# Data records:

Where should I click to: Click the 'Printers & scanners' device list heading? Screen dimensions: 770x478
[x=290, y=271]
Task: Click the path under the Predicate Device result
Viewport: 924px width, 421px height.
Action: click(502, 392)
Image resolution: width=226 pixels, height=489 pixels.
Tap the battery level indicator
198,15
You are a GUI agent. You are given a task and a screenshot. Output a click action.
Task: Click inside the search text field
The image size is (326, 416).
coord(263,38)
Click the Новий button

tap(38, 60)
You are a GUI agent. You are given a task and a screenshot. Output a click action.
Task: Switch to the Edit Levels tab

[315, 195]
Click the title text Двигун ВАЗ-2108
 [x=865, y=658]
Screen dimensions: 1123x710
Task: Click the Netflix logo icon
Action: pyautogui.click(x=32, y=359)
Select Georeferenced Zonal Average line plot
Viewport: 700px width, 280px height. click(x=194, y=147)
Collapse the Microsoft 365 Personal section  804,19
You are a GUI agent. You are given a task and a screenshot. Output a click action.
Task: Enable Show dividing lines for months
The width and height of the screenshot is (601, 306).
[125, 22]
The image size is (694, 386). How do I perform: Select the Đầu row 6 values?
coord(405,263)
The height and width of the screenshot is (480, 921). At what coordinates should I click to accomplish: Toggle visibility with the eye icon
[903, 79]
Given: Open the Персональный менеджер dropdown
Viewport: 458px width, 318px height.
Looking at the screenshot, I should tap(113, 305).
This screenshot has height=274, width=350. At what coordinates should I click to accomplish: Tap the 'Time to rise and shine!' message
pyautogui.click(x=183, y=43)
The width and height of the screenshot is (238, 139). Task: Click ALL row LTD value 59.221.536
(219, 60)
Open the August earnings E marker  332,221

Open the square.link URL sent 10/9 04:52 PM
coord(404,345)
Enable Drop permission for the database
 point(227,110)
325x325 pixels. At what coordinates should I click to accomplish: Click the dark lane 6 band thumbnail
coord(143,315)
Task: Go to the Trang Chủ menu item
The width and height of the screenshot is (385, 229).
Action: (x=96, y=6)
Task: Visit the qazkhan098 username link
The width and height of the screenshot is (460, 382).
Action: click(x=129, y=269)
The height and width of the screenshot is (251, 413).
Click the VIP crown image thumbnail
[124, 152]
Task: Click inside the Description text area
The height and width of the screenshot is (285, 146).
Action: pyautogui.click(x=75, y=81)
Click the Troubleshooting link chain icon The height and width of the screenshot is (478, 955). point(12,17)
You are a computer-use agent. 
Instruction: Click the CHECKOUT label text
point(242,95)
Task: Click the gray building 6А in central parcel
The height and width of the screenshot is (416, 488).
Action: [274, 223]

# EXERCISE GOAL:
Among the lines above, repeat exactly those from the line with "Enable Drop permission for the database" to the line with "The height and width of the screenshot is (251, 413).", counting both ends.

# EXPECTED OUTPUT:
Enable Drop permission for the database
 point(227,110)
325x325 pixels. At what coordinates should I click to accomplish: Click the dark lane 6 band thumbnail
coord(143,315)
Task: Go to the Trang Chủ menu item
The width and height of the screenshot is (385, 229).
Action: (x=96, y=6)
Task: Visit the qazkhan098 username link
The width and height of the screenshot is (460, 382).
Action: click(x=129, y=269)
The height and width of the screenshot is (251, 413).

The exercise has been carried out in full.